MBA and DBA dissertations differ from traditional academic theses
A practitioner-focused MBA or DBA dissertation is usually judged on real-world applicability and actionable recommendations for an organization, alongside academic rigor, which is a different balance than a traditional PhD thesis aimed purely at scholarly contribution. That shapes structure: practitioner dissertations often need a clear “implications for practice” section with specific, feasible recommendations, not just theoretical contribution. We calibrate feedback to which standard your specific program actually expects, since applying purely academic criteria to a practitioner dissertation, or the reverse, produces feedback that doesn’t match what your examiners are looking for.
A typical engagement
We start by understanding your specific discipline within business (Finance and Marketing, for instance, expect very different kinds of evidence) and whether your program is practitioner-focused or purely academic. From there we work through whichever stage you need, from framework selection and literature review through to financial modeling review or case study analysis, always pushing past the frameworks themselves toward the argument they’re meant to support.
This pairs with our Thesis & Dissertation Support and Research Coaching services, matched with a specialist experienced in your specific business discipline. See related subjects in Subjects.
Frequently Asked Questions
My feedback says my analysis is “too descriptive.” What does that mean?
It usually means a framework (SWOT, PESTLE, Porter’s Five Forces) has been applied and its output listed, without the follow-up reasoning that connects those findings into an actual argument or recommendation.

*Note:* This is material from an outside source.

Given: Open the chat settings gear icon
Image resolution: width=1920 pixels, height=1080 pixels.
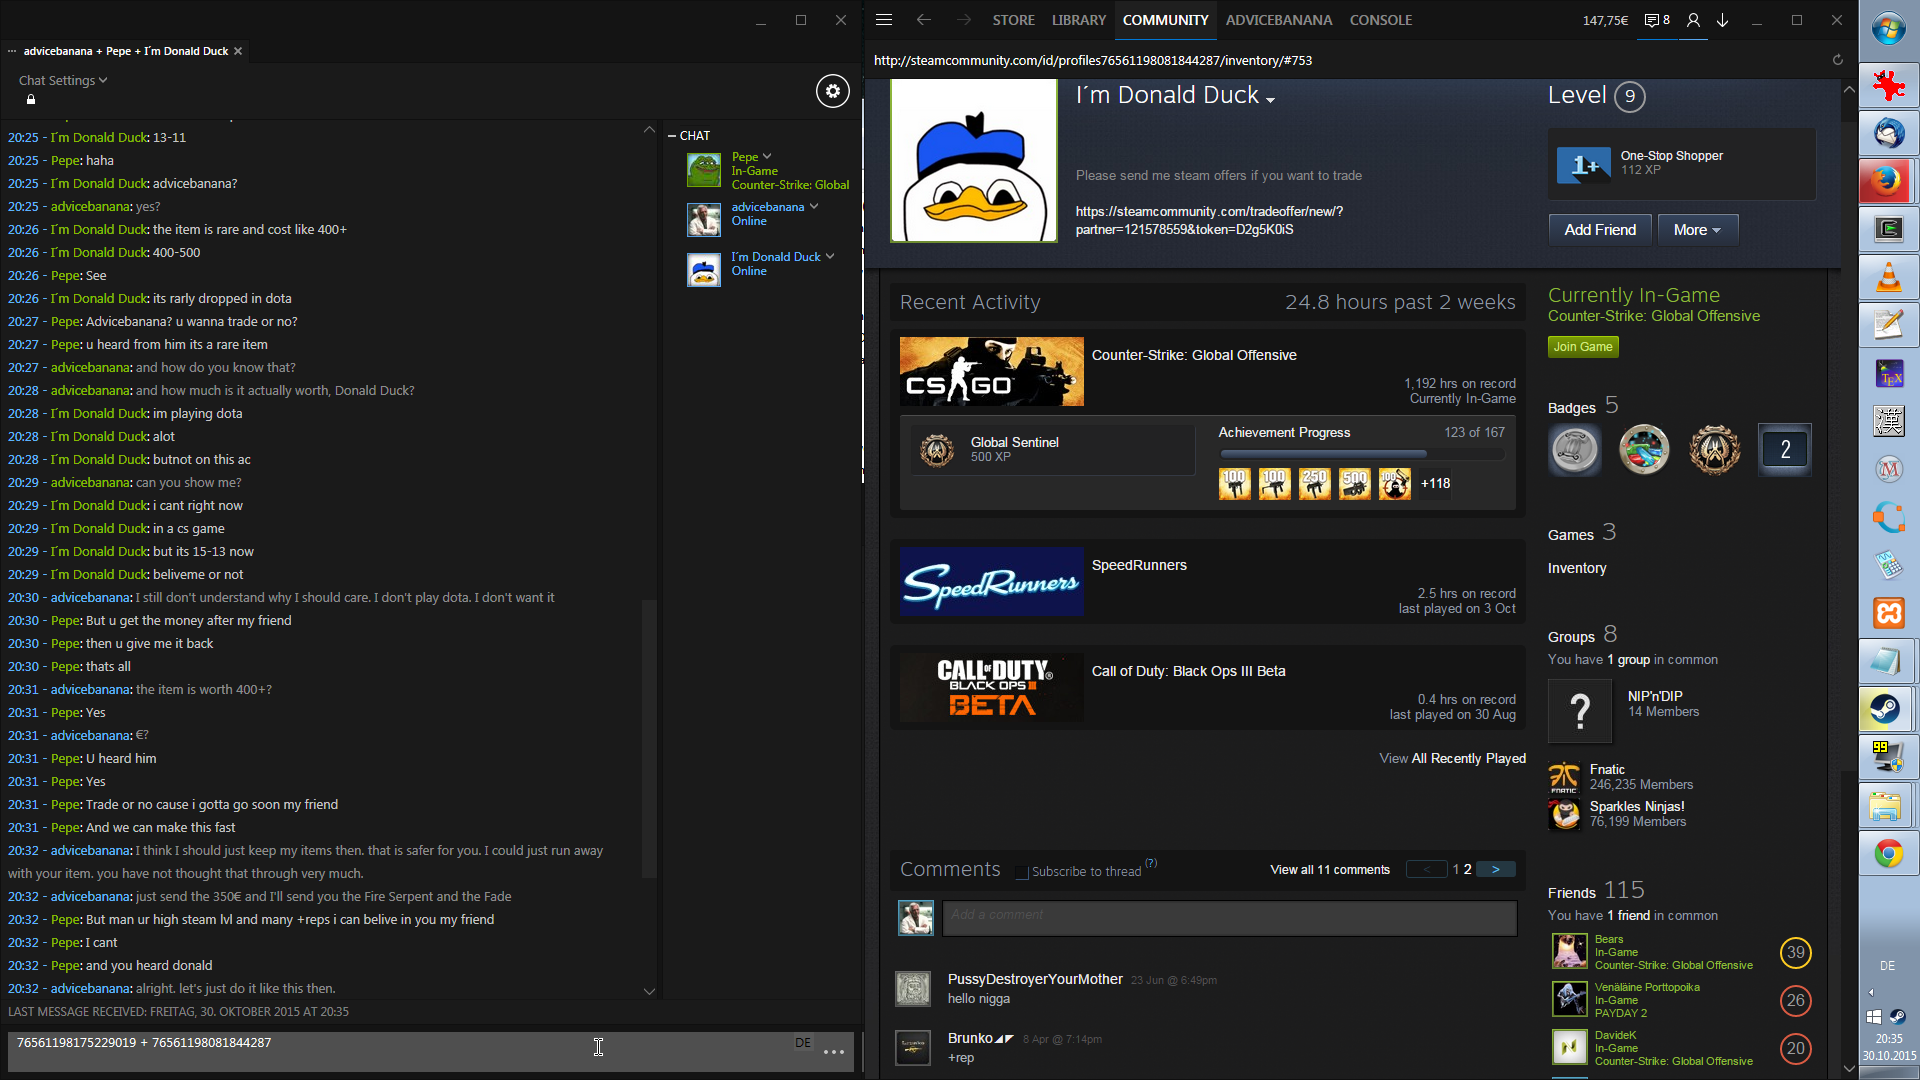Looking at the screenshot, I should point(832,91).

We work specifically on that connective step.
Do you help with financial modeling for Finance or Accounting dissertations?
Yes, we review the modeling approach and its interpretation; the underlying data and modeling work itself needs to be yours.
Is this useful for a practitioner-focused DBA, not just a traditional PhD?
Yes, we calibrate to whichever standard your program expects, including the practical-recommendations focus common in DBA and practitioner MBA dissertations.
Can you help with a case study I’m developing myself, not a published one?
Yes, this is common in MBA and Entrepreneurship research specifically, and we help structure the analysis around your own primary case.
Do you work with Business Analytics dissertations that involve coding or statistical software output?
We review the analytical approach, interpretation, and how results are presented and argued from; the coding and statistical execution itself needs to be yours.